Kenya's Forestry Contribution to the National Economy and Trade

Posted on :Thursday , 8th July 2021

In Kenya, the forest sector provides more economic benefits than is recorded in the country's national statistics.

The Kenya National Bureau of Statistics (KNBS) indicated forestry’s contribution to GDP to be one percent, which, according to the study of the Forestry Society of Kenya did not take into account other important values, including direct values of both timber and non-timber products in the subsistence economy; the value addition of the transformation of unprocessed roundwood harvested from state forests; the value of cultural services supplied to both residents and tourists; and the value of a supplied set of ecosystem services such as high-quality water, erosion control, stabilization of river banks and siltation.

Total wood production in Kenya is expected to rise. Wood and non-wood products derived from different forest types are supplied to various economic sectors. Roundwood, wood fuel, and non-timber forest products are the most common products harvested from various types of forests and manufactured in factories or consumed in households.

Preliminary results have established that the contribution of the forest sector to the economy is at least three times higher than currently reported in official statistics. The sector provides raw materials with a worth of at least Ksh6.9 billion per year, which is not captured in national accounts. Similarly, the charcoal value-chain trade estimated at Ksh12.4 billion is also not accounted for in the national statistics. The value of food is understated by 1.4 percent. The forestry and logging sectors supply roundwood to the manufacturing sector with a value addition of Ksh21.6 billion. As a result, the forestry and timber industry has a multiplier impact of 2.73. The value added by the water industry is Ksh1.2 billion per year.

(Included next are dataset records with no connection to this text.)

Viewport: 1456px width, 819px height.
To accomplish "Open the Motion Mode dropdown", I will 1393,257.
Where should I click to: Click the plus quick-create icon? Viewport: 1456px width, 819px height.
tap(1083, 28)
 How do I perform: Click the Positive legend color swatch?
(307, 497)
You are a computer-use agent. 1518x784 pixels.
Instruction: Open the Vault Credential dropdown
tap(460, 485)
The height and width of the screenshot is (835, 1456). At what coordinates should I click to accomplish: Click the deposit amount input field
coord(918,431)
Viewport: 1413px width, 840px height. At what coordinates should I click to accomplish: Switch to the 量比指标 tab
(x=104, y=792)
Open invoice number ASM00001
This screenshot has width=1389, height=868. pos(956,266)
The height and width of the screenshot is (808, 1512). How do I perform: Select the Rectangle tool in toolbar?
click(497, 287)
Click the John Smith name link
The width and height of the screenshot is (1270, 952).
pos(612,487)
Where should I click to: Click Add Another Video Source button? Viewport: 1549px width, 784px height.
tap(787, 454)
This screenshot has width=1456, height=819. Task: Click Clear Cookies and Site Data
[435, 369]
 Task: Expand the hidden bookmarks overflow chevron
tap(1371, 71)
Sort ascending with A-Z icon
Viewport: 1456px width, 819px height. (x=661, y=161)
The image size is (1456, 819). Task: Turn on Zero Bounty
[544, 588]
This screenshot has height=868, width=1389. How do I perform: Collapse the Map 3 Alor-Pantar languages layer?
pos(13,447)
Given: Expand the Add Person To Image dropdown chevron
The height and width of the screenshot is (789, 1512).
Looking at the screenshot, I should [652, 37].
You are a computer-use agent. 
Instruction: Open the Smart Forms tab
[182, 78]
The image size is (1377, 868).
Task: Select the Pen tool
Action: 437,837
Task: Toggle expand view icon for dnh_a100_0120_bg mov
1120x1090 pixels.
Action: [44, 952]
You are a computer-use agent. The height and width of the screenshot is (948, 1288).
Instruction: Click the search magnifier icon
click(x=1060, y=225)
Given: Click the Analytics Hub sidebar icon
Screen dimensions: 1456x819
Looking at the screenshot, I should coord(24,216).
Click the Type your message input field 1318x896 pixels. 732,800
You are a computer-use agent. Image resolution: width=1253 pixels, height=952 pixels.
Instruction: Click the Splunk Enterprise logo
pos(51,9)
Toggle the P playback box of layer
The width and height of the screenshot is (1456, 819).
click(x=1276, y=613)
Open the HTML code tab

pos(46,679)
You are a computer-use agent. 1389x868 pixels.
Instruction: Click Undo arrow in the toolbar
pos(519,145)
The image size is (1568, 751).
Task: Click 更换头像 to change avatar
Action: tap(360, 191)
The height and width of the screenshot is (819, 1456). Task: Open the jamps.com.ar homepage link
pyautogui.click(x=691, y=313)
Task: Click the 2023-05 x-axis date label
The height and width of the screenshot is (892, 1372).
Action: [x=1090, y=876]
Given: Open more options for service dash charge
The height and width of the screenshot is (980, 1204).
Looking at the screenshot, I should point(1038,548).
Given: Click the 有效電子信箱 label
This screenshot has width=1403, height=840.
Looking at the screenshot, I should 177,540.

Forestry is crucial to the lives of millions of people, especially the poorest section of the society who most critically depends on forest resources for their well-being and survival in the absence of other livelihood assets and opportunities. In order for forests to contribute substantially to sustainable growth, countries must pursue sustainable forest management and use an inter-sectoral approach to maximise forest benefits. This will ensure that forest goods and services meet current needs while also ensuring their long-term availability and contribution to long-term development by securing forest resources, maintaining or improving biodiversity and water quality, promoting healthy and vigorous forests to provide protection functions, and promoting alternative livelihoods.